Anevrizmaların, beyin tomografisi veya beyin MR incelemelerinde
görülebildiğini, ancak MR anjiografi veya daha duyarlı olarak BT
anjiografik incelemelerde kolaylıkla saptanabildiğini belirten
Selçuk, şöyle devam etti: "Beyin anevrizmaları genellikle
kanayarak ortaya çıkarlar. Kanama riski anevrizmanın boyutunun
yükselmesi ile artmaktadır. Anevrizması olan hastalarda yıllık
kanama riski yüzde 2 civarındadır. Kanayan hastalarda ise ilk 2
hafta içinde kanama riski yüzde 20, ilk 6 ayda yüzde 50 oranında.
Kanayan hastaların yarısı hastaneye ulaşamadan ölmektedir. Eğer
tedavi edilmezlerse tekrar kanama oranı yüksek olduğu için ölüm
oranı daha da artmaktadır. Diğer yarısında ise çok şiddetli bir baş
ağrısı olabileceği gibi koma gibi çok şiddetli klinik durum da
ortaya çıkabilir."
"ANEVRİZMALARIN İLAÇLA TEDAVİLERİ YOK"
Hakan Selçuk, anevrizmanın tedavisinin mümkün olduğunun altını çizerek, "Anevrizma tespit edildiğinde ne zaman patlayacağı belli olmayan veya her an patlayabilecek bir saatli bomba olduğunu düşünüp hemen tedavisini düşünmek gerekmektedir. Kanamamış veya kanamış anevrizmalarda tedavi anevrizma kesesinin doldurularak kese içerisine bir şekilde kan girişini önlemektir. Yöntemi cerrahi veya endovasküler yolla tedavi dediğimiz damar içinden tedavi seçenekleridir. Anevrizmaların ilaçla tedavileri yoktur" dedi.

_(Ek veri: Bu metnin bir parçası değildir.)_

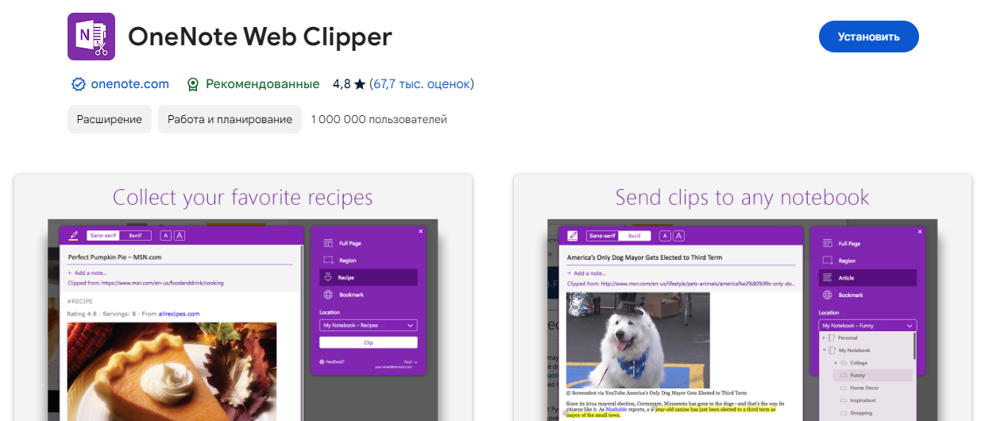The height and width of the screenshot is (421, 981).
Task: Select the highlighter pen in the recipe screenshot
Action: 74,235
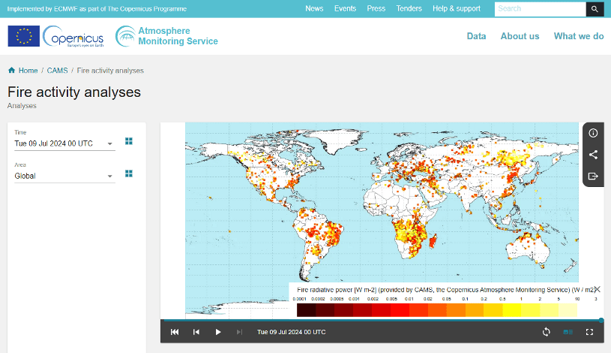Image resolution: width=611 pixels, height=353 pixels.
Task: Click the animation timeline progress bar
Action: pos(381,321)
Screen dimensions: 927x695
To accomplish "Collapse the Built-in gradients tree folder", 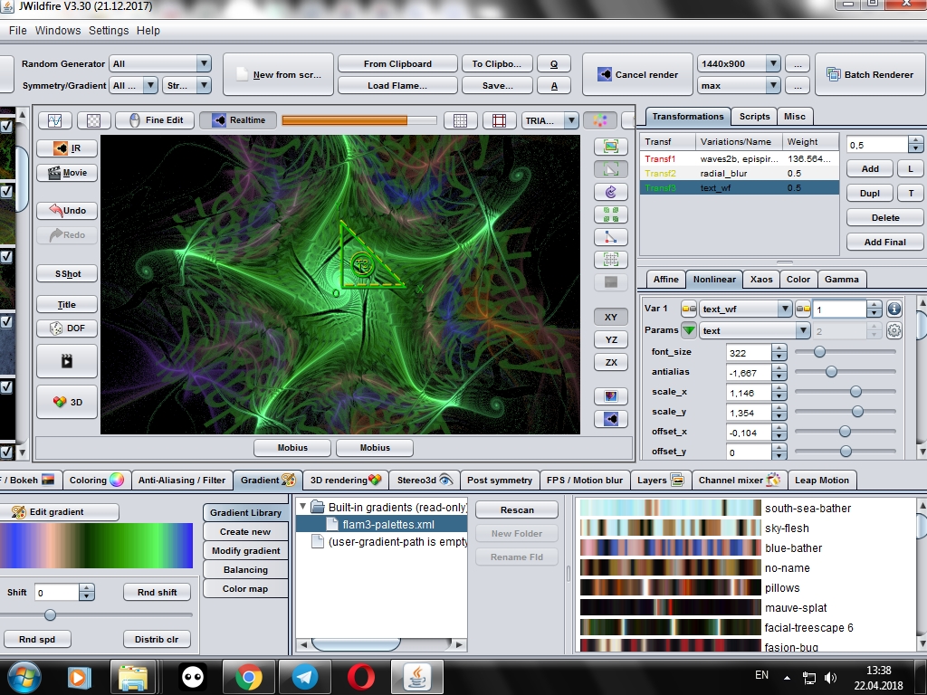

Kanamış hastalarda iyileşme sürecinin haftalarla
ölçülebileceğine dikkati çeken Selçuk, şu bilgileri verdi:
"Tedavi tam başarılı olsa dahi, beyin kanamasına bağlı
olarak hastalarda genellikle ilk 2 hafta içerisinde iki önemli
komplikasyon görülebilmektedir. Bunlar vasospasm dediğimiz
damarlarda kasılmaya bağlı felç geçirme riski ve hidrosefali
dediğimiz beyinde su toplaması olayıdır. Kanamış hastaların, bu
risklerden dolayı genellikle bu süre zarfında hastanede bakımları
yapılmaktadır. Hastalar için söylenmesi gereken en önemli durum,
anevrizma oluşumuna neden olan sigaranın kati surette bırakılması
ve tansiyonun stabilize edilmesidir."